Platon disait : « il y a trois sortes d’hommes, les vivants, les morts et ceux qui sont en mer ».
C’est ce que nous ressentons chaque jour un peu plus. Aujourd’hui le soleil est de retour. Le passage pluvieux était de courte durée, juste pour nous rappeler que nous ne décidons pas. Ce sont les éléments qui nous portent. Nous faisons d’ailleurs route vers l’ouest plutôt que vers les Canaries. Cette nuit, nous aurons l’occasion de le vérifier : des petits lumières au loin et une température plus clémente. Pour atteindre notre destination finale, il nous faudrait un petit coup de pouce du vent.

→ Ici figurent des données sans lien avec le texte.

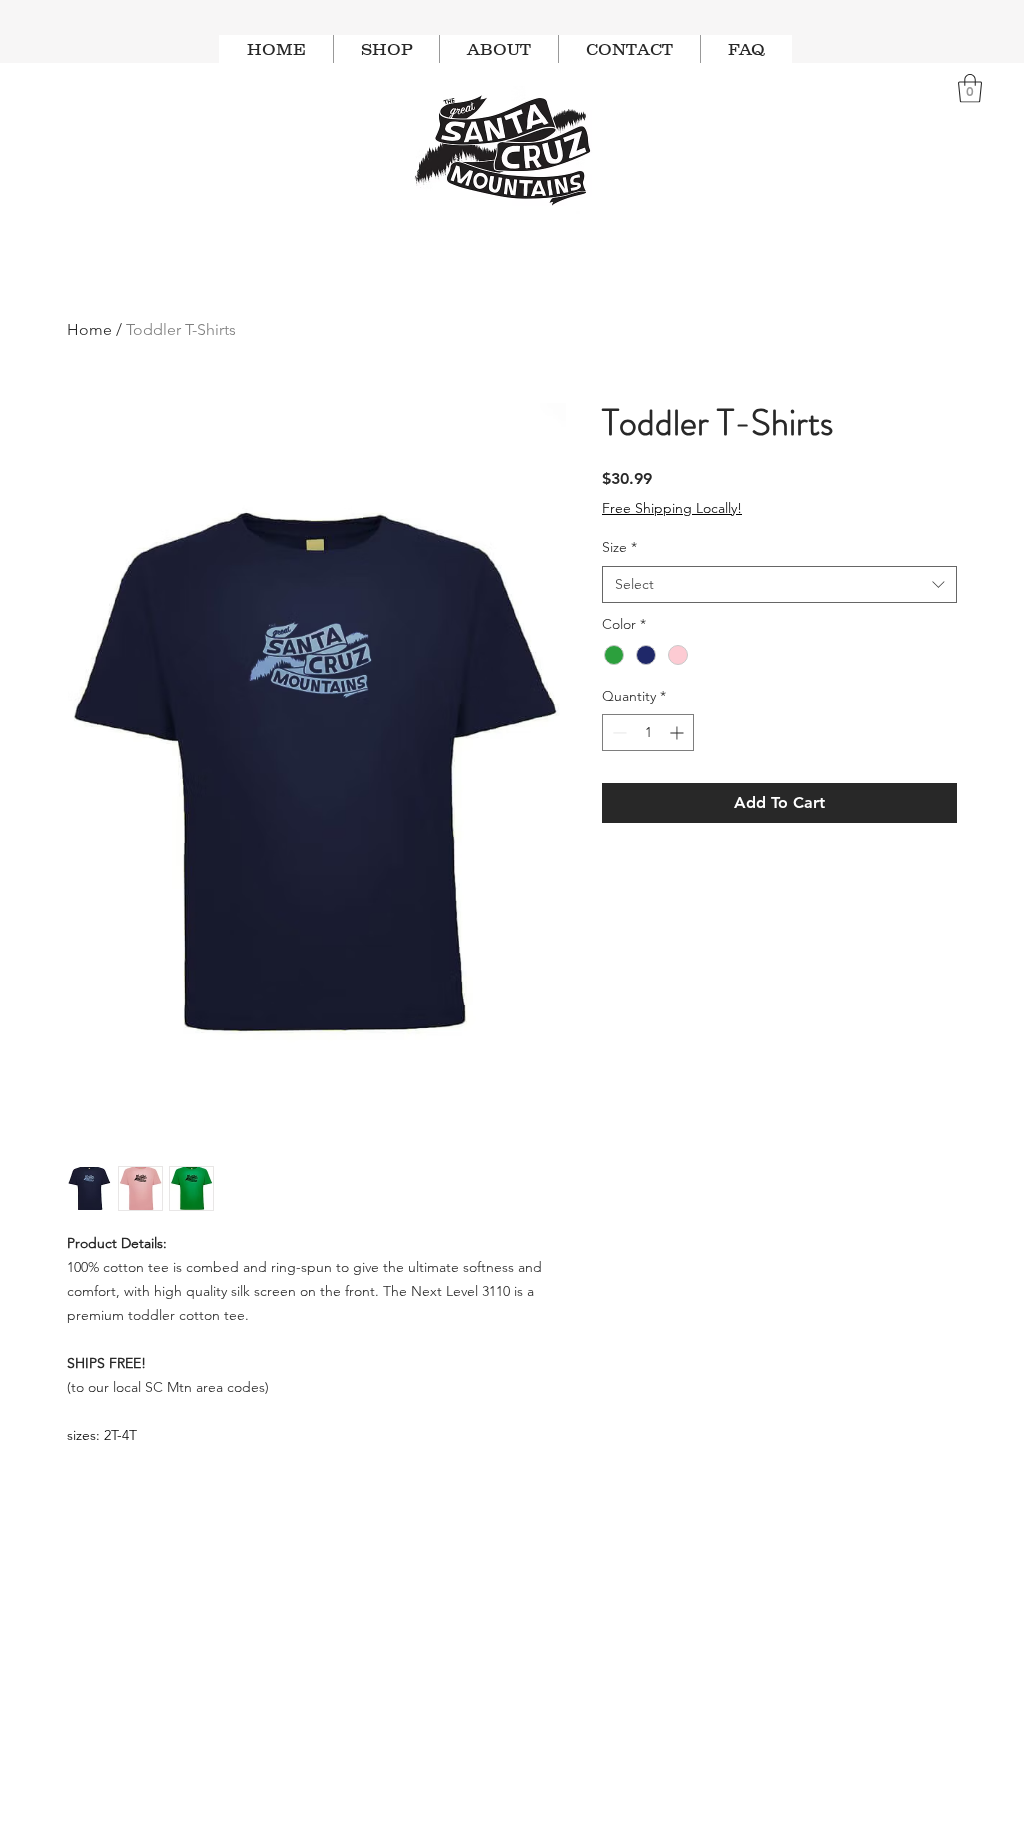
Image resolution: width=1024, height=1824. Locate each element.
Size (619, 547)
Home (89, 329)
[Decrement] (617, 732)
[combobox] (779, 585)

« Dauphins à Bâbord ! », crie un gabier. Un troupeau de gazelles se rue. Une dizaine de dauphins est en train de pêcher, accompagnés par des fous de bassan. Ils ont repéré le bateau, ils nous frôlent, ils dansent, ils jouent. Moment irréel, hors du temps. Certaines gazelles ont même pu observer ce manège du haut du Beaupré, l’extrême avant du bateau, au-dessus de l’eau.

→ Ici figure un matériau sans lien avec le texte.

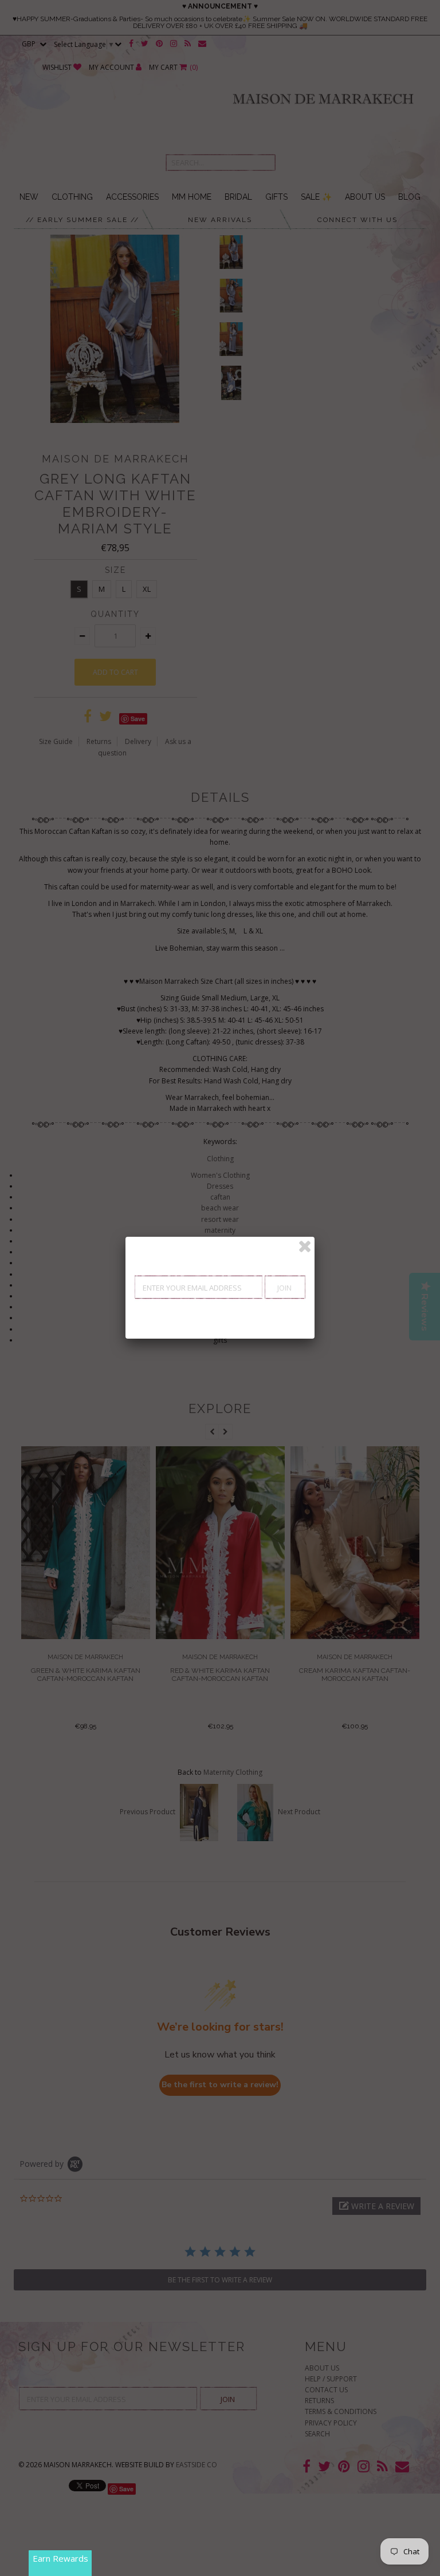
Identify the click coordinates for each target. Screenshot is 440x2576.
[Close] (304, 1246)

Tout là-haut là-haut, perchées sur le grand mât, à 30 mètres. Incroyable sensation, incroyable liberté, incroyable sensation d’immensité. « Il est canon ton bureau Sylvain ! » Mais ce spectacle est la récompense d’une ascension des enfléchures avec les nerfs bien accrochés. « Force et puissance », crie l’une des gazelles restées en bas. Agnès, es-tu prête ? « Ce n’est pas le moment de réfléchir, une énorme énergie m’envahit, pas le temps de douter. Je pense aussi à mes deux Sabrina, celle qui me soutient ici, et celle restée à terre. Lydie, me voyant un peu stressée, me donne la clé : « pense juste à la victoire là-haut, à la beauté du lieu ». Merci tu me donnes le déclic, j’enfile mon harnais, je souffle. Un mélange de crainte et d’euphorie… Je commence mon ascension marche après marche. Je sens le roulis du navire, les enfléchures deviennent de plus en plus verticales. Enguerrand, notre gabier nous rassure. Je vois au-dessus de moi Julie et Gisèle qui montent avec une grande facilité. Allez, encore quelques mètres, l’échelle rétrécit, devient de plus en plus étroite, juste de quoi poser un pied. Je n’ai plus qu’à me laisser glisser à l’horizontale sur la vergue. Les filles sont déjà installées. Je m’agrippe à Sylvain pour quitter l’échelle et me glisser sur la droite. Whaou ! C’est énorme, du bleu à perte de vue, du bleu profond. Je me concentre sur mes sensations : le vent qui caresse ma peau, les mains crispées sur le métal froid de la vergue, la chaleur du soleil, les applaudissements des gazelles en pied de mât et la voix de nos matelots alpinistes. J’ai toutefois du mal à relâcher, qu’importe j’y suis, je suis méga fière, méga heureuse. Sylvain me propose de serrer le grand cacatois. Je laisse les deux autres à la manœuvre. Il me tarde de redescendre maintenant, j’enchaîne sans trop regarder en bas. Les gabiers sont épatants, quelle agilité, quel sang froid ! Le roulis s’intensifie, je me retrouve agrippée, perchée en arrière. Allez, il faut penser aux suivantes, descendre sans traîner. Chacune veut se lancer ce défi ou ce plaisir selon ses capacités, ce sera une expérience unique dans tous les cas. »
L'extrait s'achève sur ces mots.